Transcribe every line of the listing below character for character, omitting the pictures from your output.

--- --- ---

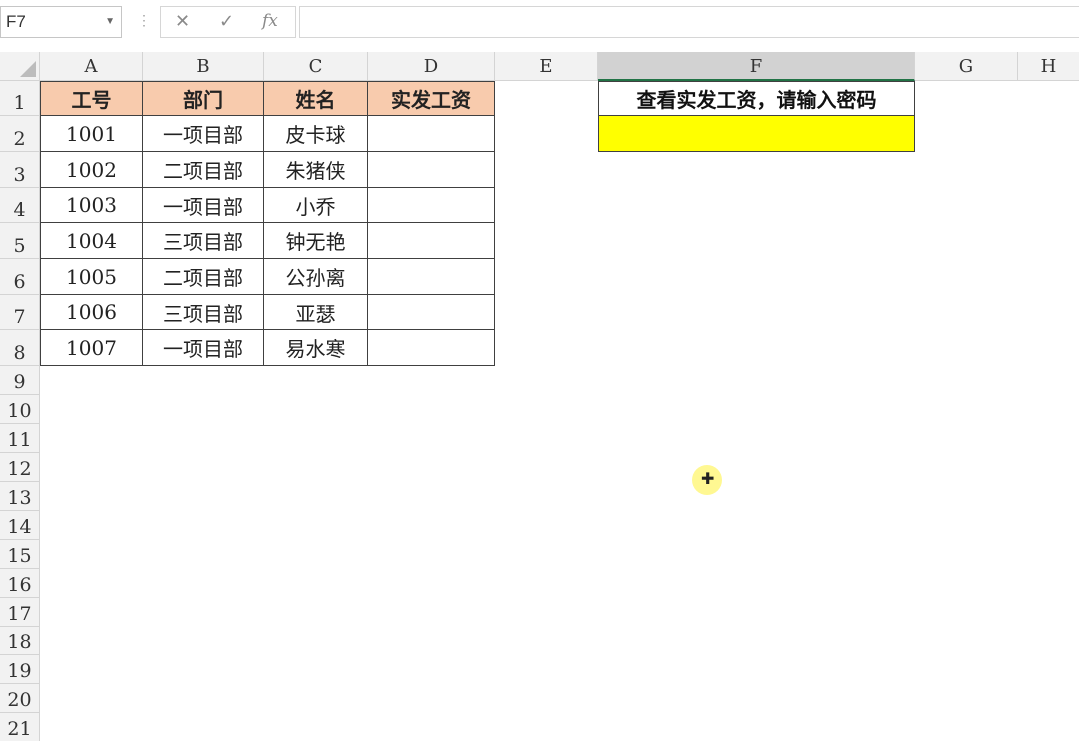  I want to click on table-cell-id: 1004, so click(92, 241).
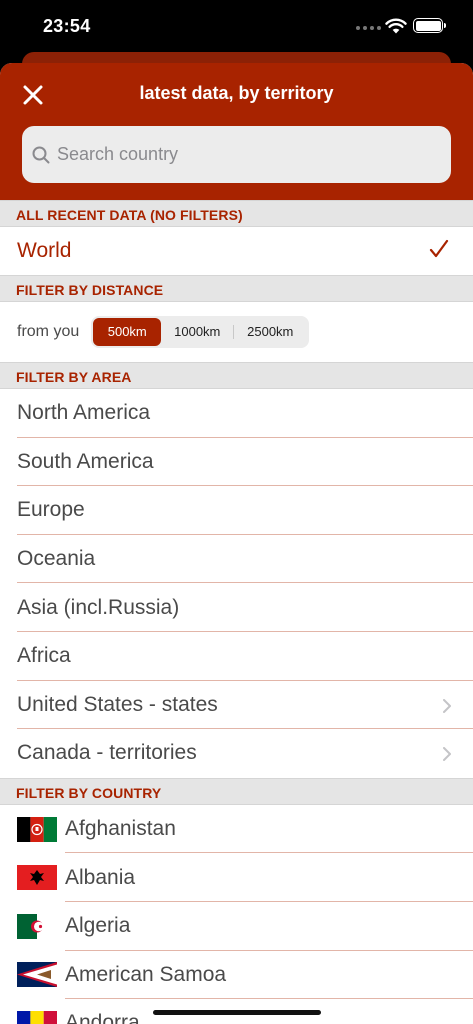 The width and height of the screenshot is (473, 1024). Describe the element at coordinates (37, 878) in the screenshot. I see `albania-flag-icon` at that location.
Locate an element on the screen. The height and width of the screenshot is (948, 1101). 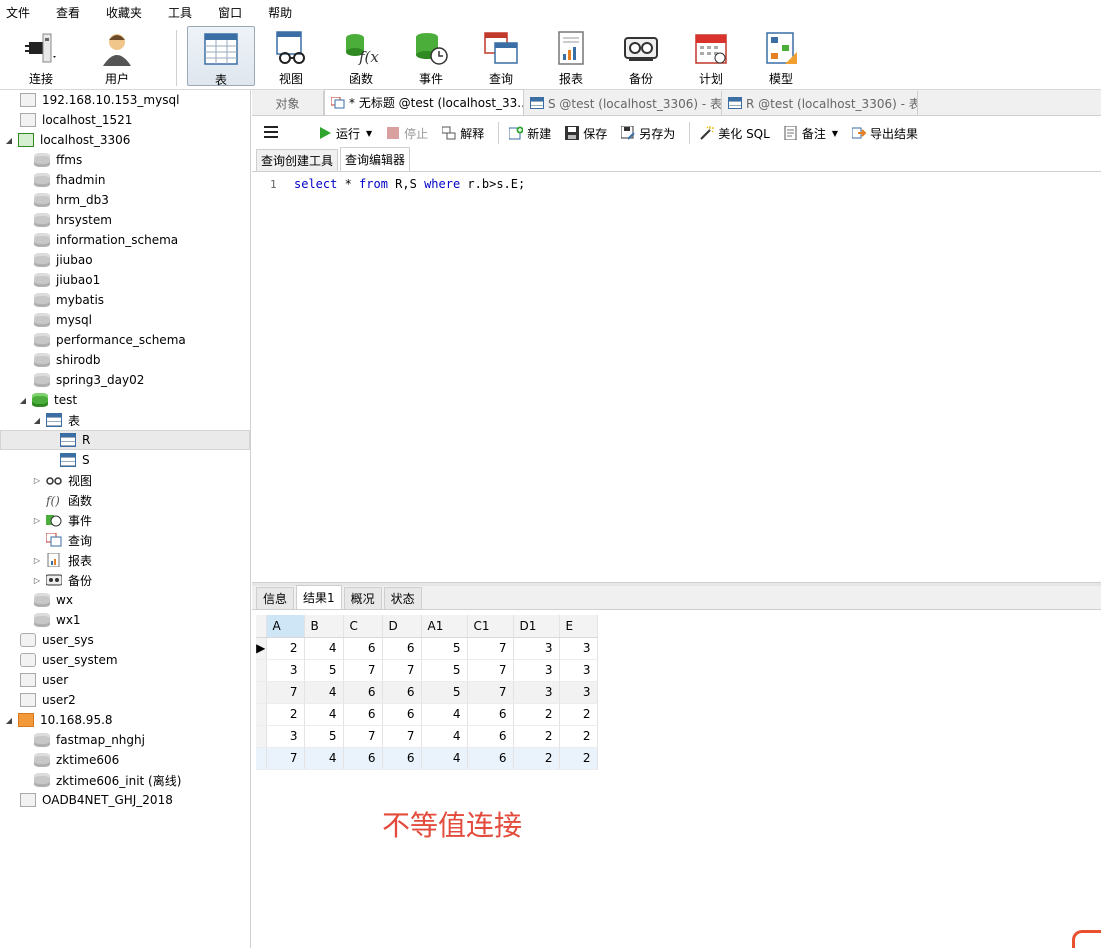
backup-button: 备份 is located at coordinates (641, 56).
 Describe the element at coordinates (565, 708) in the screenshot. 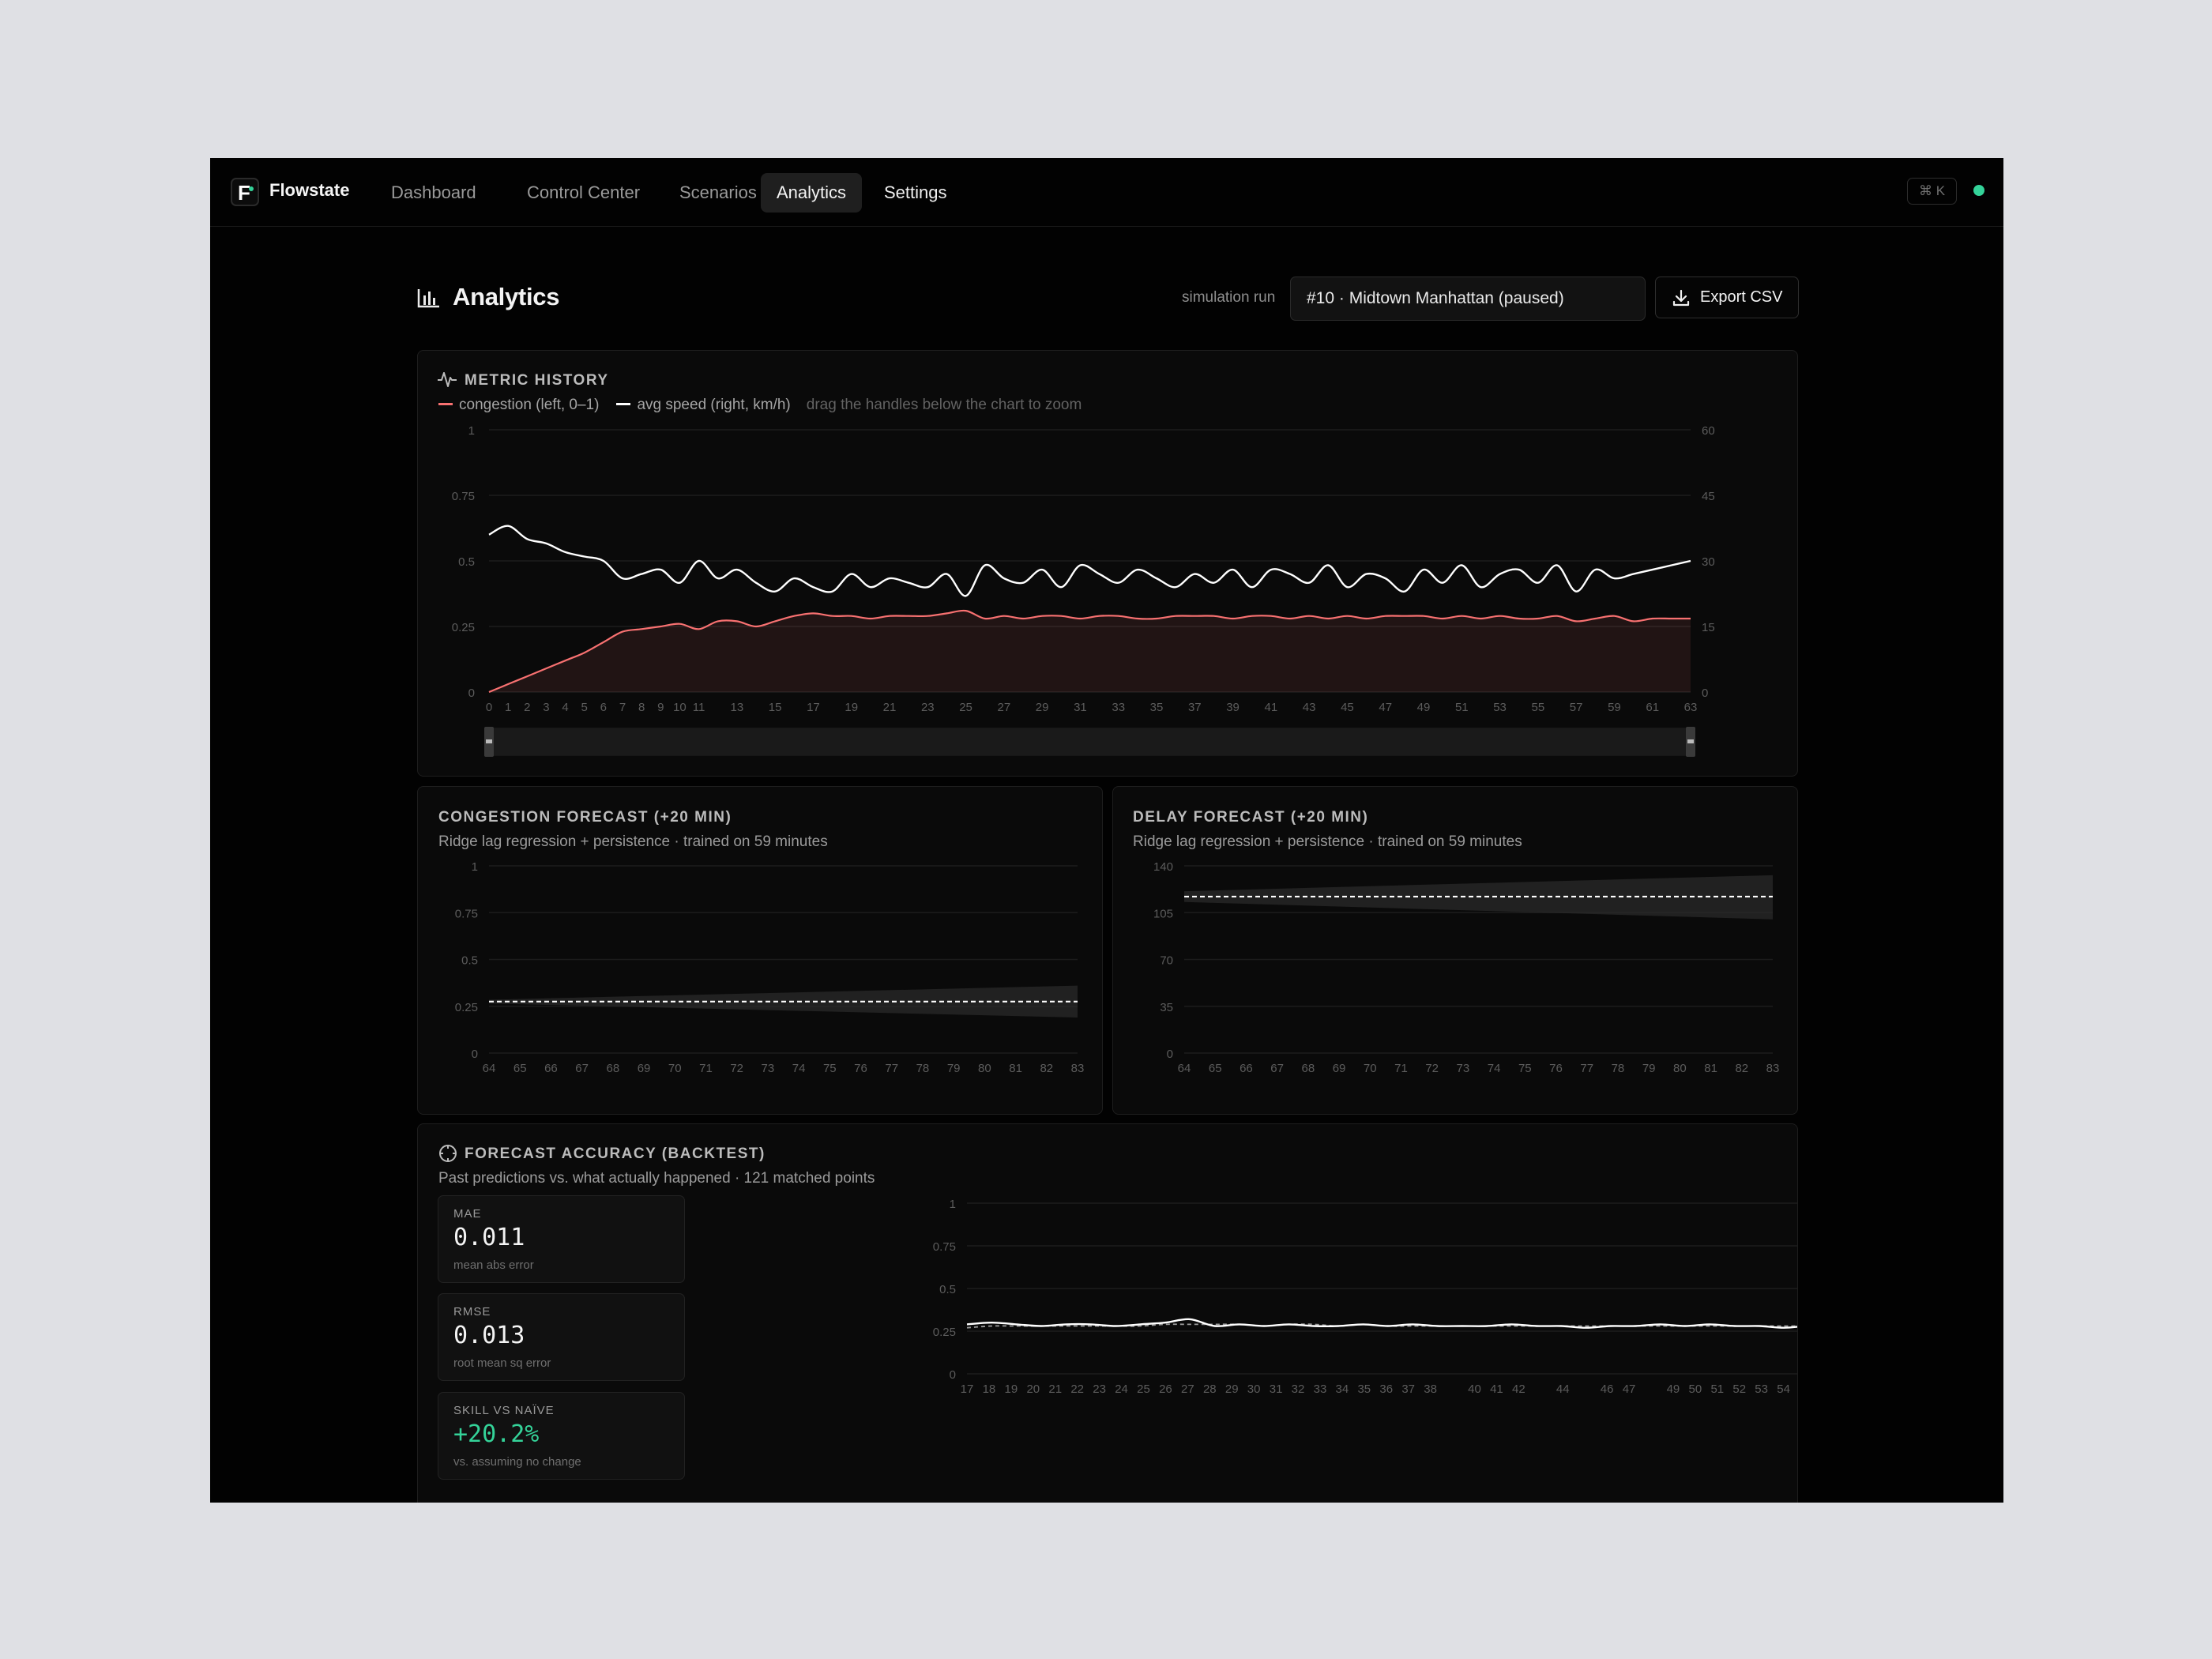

--- --- ---

▸ RESULT FOR THIS EXERCISE:
  I want to click on table-cell-id: 1004, so click(92, 241).
 The width and height of the screenshot is (473, 1024). Describe the element at coordinates (37, 878) in the screenshot. I see `albania-flag-icon` at that location.
Locate an element on the screen. The height and width of the screenshot is (948, 1101). 
backup-button: 备份 is located at coordinates (641, 56).
 Describe the element at coordinates (565, 708) in the screenshot. 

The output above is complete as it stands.